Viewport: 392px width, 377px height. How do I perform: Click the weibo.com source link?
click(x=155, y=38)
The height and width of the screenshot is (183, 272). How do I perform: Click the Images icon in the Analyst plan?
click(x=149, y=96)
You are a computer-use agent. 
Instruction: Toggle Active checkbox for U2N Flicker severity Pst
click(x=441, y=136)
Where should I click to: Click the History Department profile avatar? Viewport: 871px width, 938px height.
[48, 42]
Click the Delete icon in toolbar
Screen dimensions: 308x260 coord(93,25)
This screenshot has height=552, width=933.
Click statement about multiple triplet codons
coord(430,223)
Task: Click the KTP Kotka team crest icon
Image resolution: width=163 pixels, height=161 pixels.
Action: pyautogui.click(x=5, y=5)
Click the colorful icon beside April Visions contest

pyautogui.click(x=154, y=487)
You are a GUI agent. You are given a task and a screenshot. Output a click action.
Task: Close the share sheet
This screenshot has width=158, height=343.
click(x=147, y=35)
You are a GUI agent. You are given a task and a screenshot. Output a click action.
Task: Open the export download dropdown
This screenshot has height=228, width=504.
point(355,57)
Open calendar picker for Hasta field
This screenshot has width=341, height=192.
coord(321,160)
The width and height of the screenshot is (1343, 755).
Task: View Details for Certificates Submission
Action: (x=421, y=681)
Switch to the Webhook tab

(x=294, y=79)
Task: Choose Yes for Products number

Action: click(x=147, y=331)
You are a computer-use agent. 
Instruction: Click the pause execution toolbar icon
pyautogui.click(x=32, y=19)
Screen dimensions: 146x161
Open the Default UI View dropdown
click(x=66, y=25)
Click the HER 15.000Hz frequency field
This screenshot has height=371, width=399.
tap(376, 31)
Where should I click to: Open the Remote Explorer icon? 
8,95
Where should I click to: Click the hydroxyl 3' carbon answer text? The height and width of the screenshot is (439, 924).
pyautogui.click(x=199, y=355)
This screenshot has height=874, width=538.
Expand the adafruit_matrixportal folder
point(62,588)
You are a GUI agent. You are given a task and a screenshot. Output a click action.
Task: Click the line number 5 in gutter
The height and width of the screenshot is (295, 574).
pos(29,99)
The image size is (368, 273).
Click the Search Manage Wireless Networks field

★ ★ ★ ★ ★

**PROBLEM REQUIREMENTS**.
Repeat, word for word, every line above.

**ANSWER BOX**.
Viewport: 392px width, 377px height. How do I perform: Click the weibo.com source link?
click(x=155, y=38)
The height and width of the screenshot is (183, 272). How do I perform: Click the Images icon in the Analyst plan?
click(x=149, y=96)
You are a computer-use agent. 
Instruction: Toggle Active checkbox for U2N Flicker severity Pst
click(x=441, y=136)
Where should I click to: Click the History Department profile avatar? Viewport: 871px width, 938px height.
[48, 42]
Click the Delete icon in toolbar
Screen dimensions: 308x260 coord(93,25)
This screenshot has height=552, width=933.
Click statement about multiple triplet codons
coord(430,223)
Task: Click the KTP Kotka team crest icon
Image resolution: width=163 pixels, height=161 pixels.
Action: pyautogui.click(x=5, y=5)
Click the colorful icon beside April Visions contest

pyautogui.click(x=154, y=487)
You are a GUI agent. You are given a task and a screenshot. Output a click action.
Task: Close the share sheet
This screenshot has width=158, height=343.
click(x=147, y=35)
You are a GUI agent. You are given a task and a screenshot. Output a click action.
Task: Open the export download dropdown
This screenshot has height=228, width=504.
point(355,57)
Open calendar picker for Hasta field
This screenshot has width=341, height=192.
coord(321,160)
The width and height of the screenshot is (1343, 755).
Task: View Details for Certificates Submission
Action: (x=421, y=681)
Switch to the Webhook tab

(x=294, y=79)
Task: Choose Yes for Products number

Action: click(x=147, y=331)
You are a computer-use agent. 
Instruction: Click the pause execution toolbar icon
pyautogui.click(x=32, y=19)
Screen dimensions: 146x161
Open the Default UI View dropdown
click(x=66, y=25)
Click the HER 15.000Hz frequency field
This screenshot has height=371, width=399.
tap(376, 31)
Where should I click to: Open the Remote Explorer icon? 
8,95
Where should I click to: Click the hydroxyl 3' carbon answer text? The height and width of the screenshot is (439, 924).
pyautogui.click(x=199, y=355)
This screenshot has height=874, width=538.
Expand the adafruit_matrixportal folder
point(62,588)
You are a GUI agent. You are given a task and a screenshot. Output a click action.
Task: Click the line number 5 in gutter
The height and width of the screenshot is (295, 574).
pos(29,99)
The image size is (368, 273).
Click the Search Manage Wireless Networks field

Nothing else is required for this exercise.